GitHub Copilot, a collaboration between GitHub and OpenAI, is an AI code generation tool. It provides code suggestions based on naming or contextual code editing. It has been trained on billions of lines of code from publicly available repositories on GitHub, supporting most programming languages.
Content Understanding and Analysis
Bloomberg recently released a large language model (LLM) named BloombergGPT tailored for the financial sector. Similar to ChatGPT, it employs Transformer models and large-scale pre-training techniques for natural language processing, boasting 500 billion parameters. BloombergGPT’s pre-training dataset mainly comprises news and financial data from Bloomberg, constructing a dataset with 363 billion labels, supporting various financial industry tasks.
BloombergGPT aims to enhance users’ understanding and analysis of financial data and news. It generates finance-related natural language text based on user inputs, such as news summaries, market analyses, and investment recommendations. Its applications span financial analysis, investment consulting, asset management, and more. For instance, in asset management, it can predict future stock prices and trading volumes based on historical data and market conditions, providing investment recommendations and decision support for fund managers. In financial news, BloombergGPT automatically generates news summaries and analytical reports based on market data and events, delivering timely and accurate financial information.
AI Agents
In April 2023, an open-source project named AutoGPT was released on GitHub. As of April 16, 2023, the project has garnered over 70K stars. AutoGPT is powered by GPT-4 and is capable of autonomously achieving any user-defined goals. When presented with a task, AutoGPT autonomously analyzes the problem, proposes an execution plan, and carries it out until the user’s requirements are met.
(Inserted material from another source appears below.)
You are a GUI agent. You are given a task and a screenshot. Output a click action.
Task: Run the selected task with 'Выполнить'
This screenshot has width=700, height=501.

Apart from standalone AI Agents, there’s the possibility of a ‘Virtual AI Society’ composed of multiple AI agents. GenerativeAgents, as explored in a paper titled “GenerativeAgents: Interactive Simulacra of Human Behavior” by Stanford University and Google, successfully constructed a ‘virtual town’ where 25 intelligent agents coexist.
Leading business consulting firms predict that by 2030, the generative AI market size will reach $110 billion USD.
Operations of Gen AI
Operating GenAI involves a comprehensive approach that encompasses the entire lifecycle of GenAI models, from development to deployment and ongoing maintenance. It encompasses various aspects, including data management, model training and optimization, model deployment and monitoring, and continuous improvement. GenAI MLOps is an essential practice for ensuring the success of GenAI projects. By adopting MLOps practices, organizations can improve the reliability, scalability, maintainability, and time-to-market of their GenAI models.
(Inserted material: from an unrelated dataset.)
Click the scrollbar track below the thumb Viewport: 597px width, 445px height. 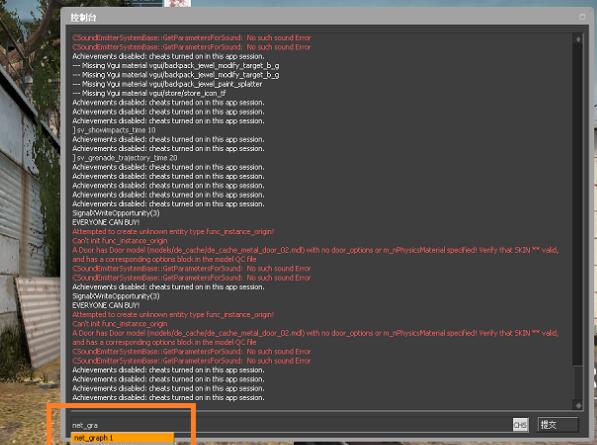pos(578,383)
Canonical’s MLOps presents a comprehensive open-source solution, seamlessly integrating tools like Charmed Kubeflow, Charmed MLFlow, and Charmed Spark. This approach liberates professionals from grappling with tool compatibility issues, allowing them to concentrate on modeling. Charmed Kubeflow serves as the core of an expanding ecosystem, collaborating with other tools tailored to individual user requirements and validated across diverse platforms, including any CNCF-compliant K8s distribution and various cloud environments. Orchestrated through Juju, an open-source software operator, Charmed Kubeflow facilitates deployment, integration, and lifecycle management of applications at any scale and on any infrastructure. Professionals can selectively deploy necessary components from the bundle, reflecting the composability of Canonical’s MLOps tooling—an essential aspect when implementing machine learning in diverse environments. For instance, while Kubeflow comprises approximately 30 components, deploying just three— Isto, Seldon, and MicroK8s—suffices when operating at the edge due to distinct requirements for edge and scalable operations.